Lor’s initial adjustment of being a friend and a ‘parent’ was made easier with how April handled things. “April was very strict about my role and hers,” she explained. “My role was to be Gaby’s friend and emotional support for when April was too much of a disciplinarian. She turns into the Hulk when she is angry.

“I know I can never be Gaby’s mother,” she continued. “I’m her tita and friend, and I have tried to be good at that role.” 

“Lor knows about Gaby’s likes and dislikes more than I do!” April quipped.

The three of them share a close-knit relationship with a fun and interesting dynamic: That Gaby is actually the nanay. “She takes care of me!” Lor exclaimed. “I’m lucky that Gaby has always been mature and thoughtful, very adult and sober-minded. And most of the time she is our voice of reason. She’s always the one defending us to others, or vice versa.”

Anyone who’s ever spent time with April, Lor, and Gaby — those nights at Isidra or elsewhere — will be familiar with their friendly bickering and good-humored banter… well, as much as their menstrual cycles would allow. “It’s always an exciting week when we have our menstrual cycles!” both April and Lor proclaimed. “One thing about an all-female household that still floors me to this day: so much estrogen!” April elaborated. “When monthly cycles align, it could be armageddon or nirvana but definitely never boring.”

On the flipside, they can all enjoy Ladies Nights together, among other things they do both individually and together. “We love to talk, drink-and-talk, be with the dogs, and drink-talk-be with the dogs” they shared. “Staying home for quarantine made us realize we enjoy being home. We discovered we are handy dog-loving homebodies who can start big or small DIY projects, and actually complete said DIY projects.”

But it hasn’t always been easy-going, especially while Gaby was growing up. With the unconventional set-up, she had her fair share of awkward situations from her peers. 

“One time in elementary, she defended a schoolmate who was being bullied for being masculine,” April and Lor recalled. “She heard a gaggle of girls calling the girl a tomboy and she leapt in to defend her — using us—her family unit, as a shining example of how awesome lesbians are,” they continued with a laugh. “She likes to introduce us to her friends as her parents, or her moms. We think that’s her way of warding off any questions or bullying, by being upfront and honest about her family.”

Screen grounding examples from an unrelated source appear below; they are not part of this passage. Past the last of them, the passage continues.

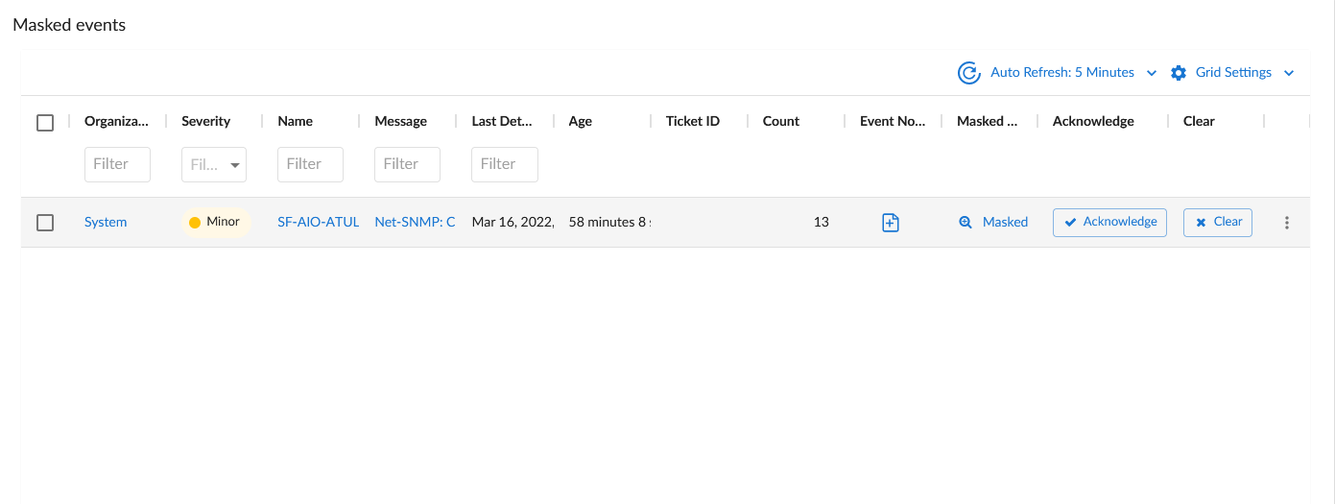Click the Grid Settings gear icon
Viewport: 1335px width, 504px height.
(1179, 73)
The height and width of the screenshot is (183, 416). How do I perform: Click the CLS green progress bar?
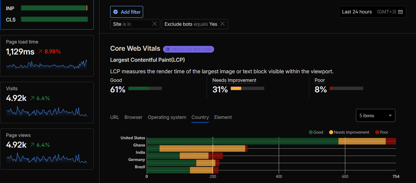pos(54,19)
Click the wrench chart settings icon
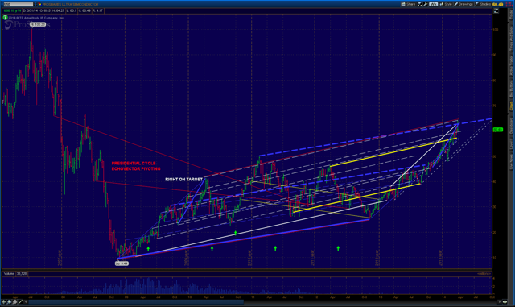 tap(425, 4)
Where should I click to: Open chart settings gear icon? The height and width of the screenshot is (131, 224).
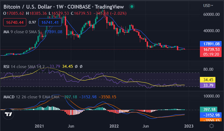click(x=211, y=126)
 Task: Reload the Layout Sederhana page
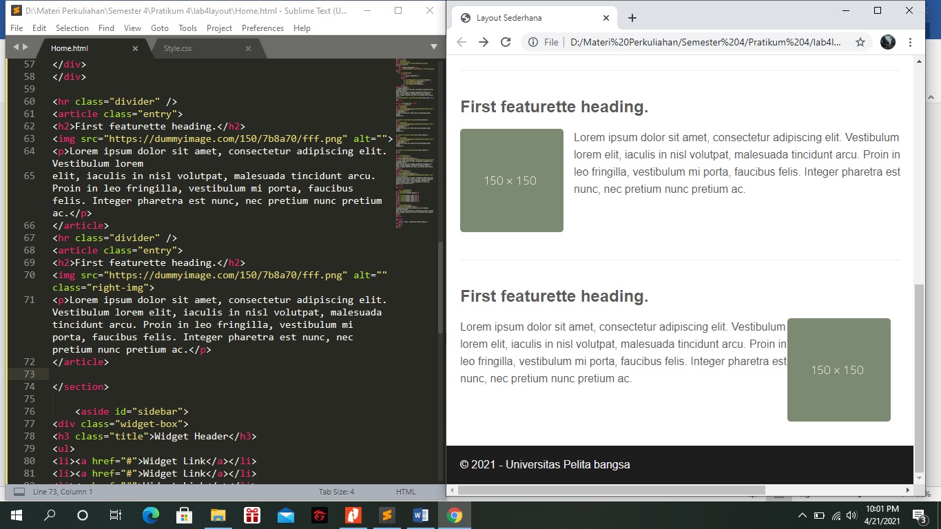point(506,41)
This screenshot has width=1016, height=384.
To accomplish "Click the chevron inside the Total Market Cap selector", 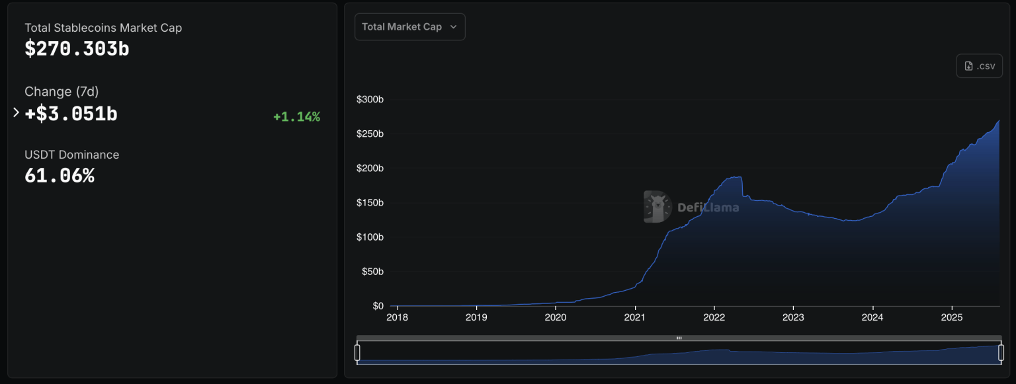I will pos(454,26).
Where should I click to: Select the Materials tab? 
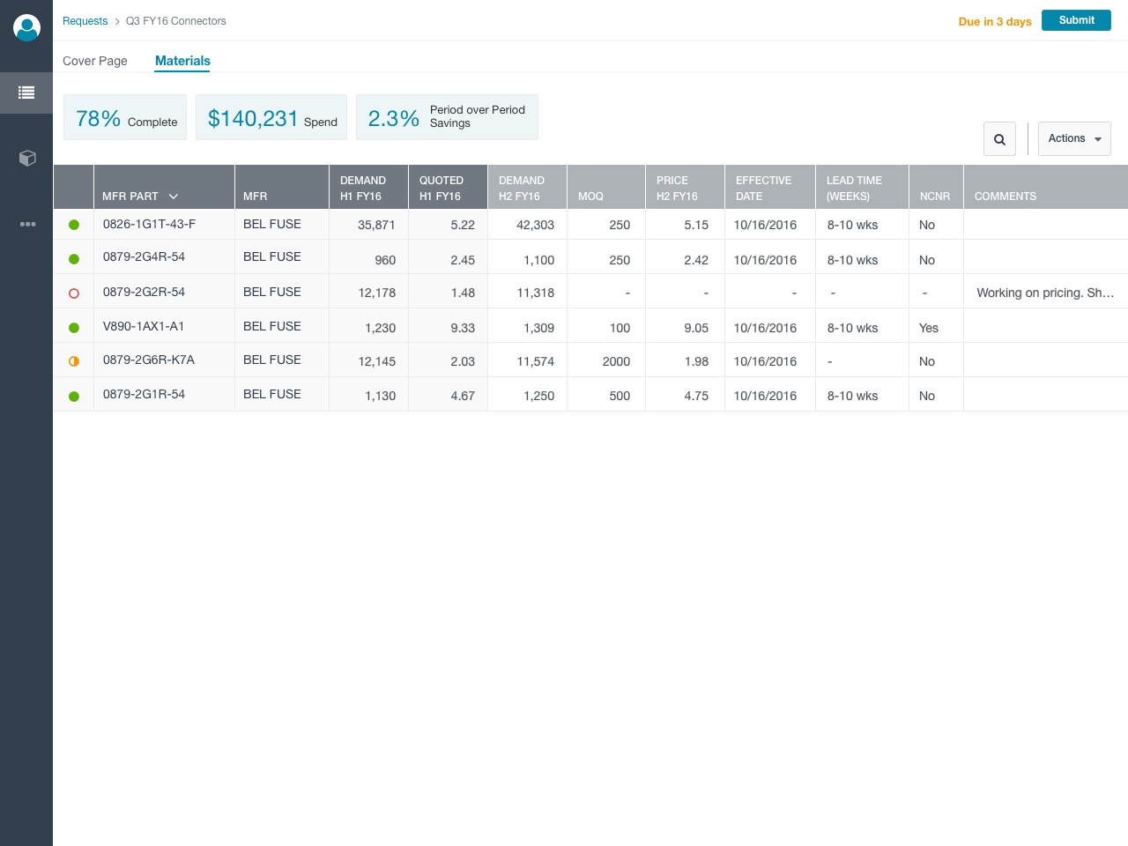182,61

April and Lor themselves also encountered some raised eyebrows and misconceptions. “People who don’t know any better think that Lor is the guy, and I’m the girly girl. Or they call Lor ‘sir’,” April said. “We just laugh. We don’t feel the need to educate them. Up to them to educate themselves.” 

While April never placed much importance in having a male co-parent, she admits that at some point, she felt bad about not being able to give Gaby a more normal family unit. “No one starts a family thinking to be a single parent, but life has its own plans and you deal with it the best way you know how.”

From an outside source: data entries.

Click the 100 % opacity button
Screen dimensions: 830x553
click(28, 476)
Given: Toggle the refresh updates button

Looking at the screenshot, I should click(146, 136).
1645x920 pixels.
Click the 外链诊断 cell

I have never put too much stock in co-parenting with a male partner. Male or female, you would run into the same troubles, same worries, and in the end, reap the same rewards.


“I have spent time feeling bad that I couldn’t give her a conventional family set-up but I have to shake myself out of it because it’s a pointless thought,” she continued.

But for Lor, who once never thought about having kids, the best thing about co-parenting one is who she’s doing it with. 

“That it is April,” she said. “If we called this a job and I was appointed a position, I have a well-defined job description.”